子宮移植が可能になれば、諦めた夢を叶えられるかもしれないと優衣さんは期待を寄せている。
「生まれつき子宮がない方だったり、私のように子宮摘出を余儀なくされた方にとっては、とても嬉しいことだと素直に感じて、将来パートナーができた時に、幸せが増える選択肢があればいいなと思っています」
一方で、高校2年生の時に先天的に子宮がないロキタンスキー症候群の診断を受けた山本桜子さん(仮名)は、子宮移植についてこう語った。
「私は選択肢が1つ増えるっていう意味ではすごく嬉しいですし、これが希望になるんだろうなとは思いますね。私自身は子どもをあまり望んでいないので、パートナーと話してどうする?と、2人で答えが出てから考えたいなと思います。母は子宮移植をしてもいいと言っていますが、子宮を提供する側にも、もちろん提供してもらう側にも高いリスクがあるので、私はあまり希望していないですね」
さらに、弁護士の佐藤みのり氏は子宮移植について以下のように述べた。
「医療の技術が進歩するために、こうした臨床研究の承認ってすごく大事なことだと思います。あとはやはり、臨床研究の先にいる、子どもをこれから産む人たちにとって、子宮のない女性の選択肢が1つ増えていく。それは彼女たちにとって幸福追求権にも資するものだと思いますし、非常に意味のあることだとは思います。生まれてきた子どもを守るという視点も非常に重要だと思います。プライバシーの問題など色々あると思うので、まずは子どもも守る。臨床研究に協力した人たちも守る。その守る体制を整えた上で進めていくというのが大事だなと思います」
世界では20カ国以上で実施され、子どもも70例以上誕生している子宮移植。
ネット上では医療の発展を歓迎する声がある一方で、ネガティブな反応も多く見られた。
「賛否両論あるのはすごくわかるし当たり前だと思うのですが、私のように子宮がない人の希望となる1つの選択肢ということは、ネガティブな声を発する人も知っておいてほしいと思います」(優衣さん)
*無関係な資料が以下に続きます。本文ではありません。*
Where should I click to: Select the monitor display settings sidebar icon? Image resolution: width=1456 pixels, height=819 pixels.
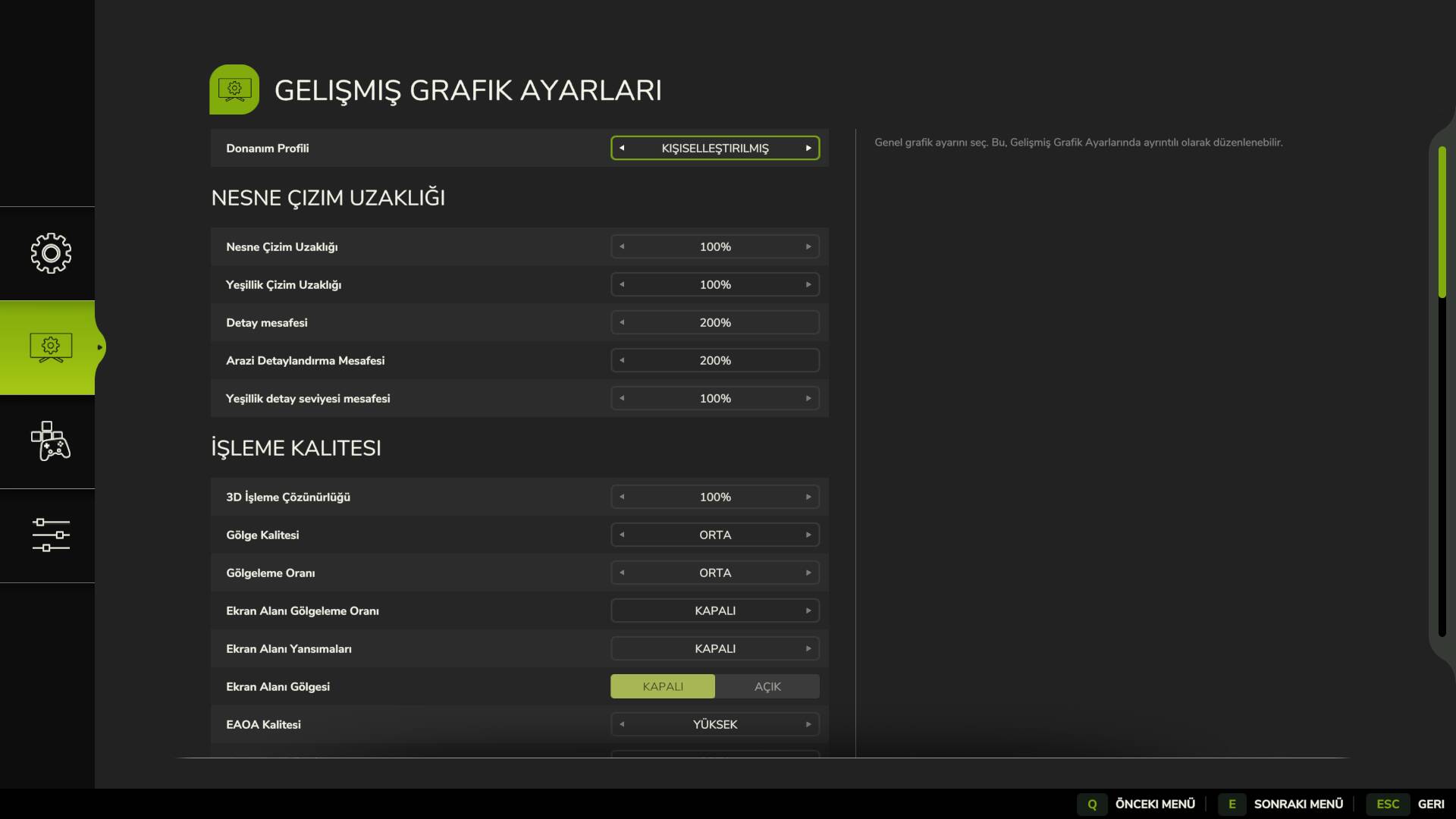click(51, 347)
ネット上で拡散されやすい間違った情報について佐藤氏は、「やはり間違った情報でも、ネットは自分から情報を探しに行きますから、どうしても自分の知りたい情報ばかり見ていると、それが真実だと思ってしまう。さらに今度はそれを拡散させる。そうするとまた違った人と分断していって、差別や炎上が起きているのは本当に残念に思います。そういうことをなくしていくためには、ネットリテラシーを高めていくことだと思う。『自分と違う意見の人は何を言ってるんだろう』と見てみるとか。あとは信頼できる情報にあたり、そこを見て本当に正しい事実を知った上で判断していくという、基本的なスキルを子どもの頃から身につけていくようにしてほしい」と述べた。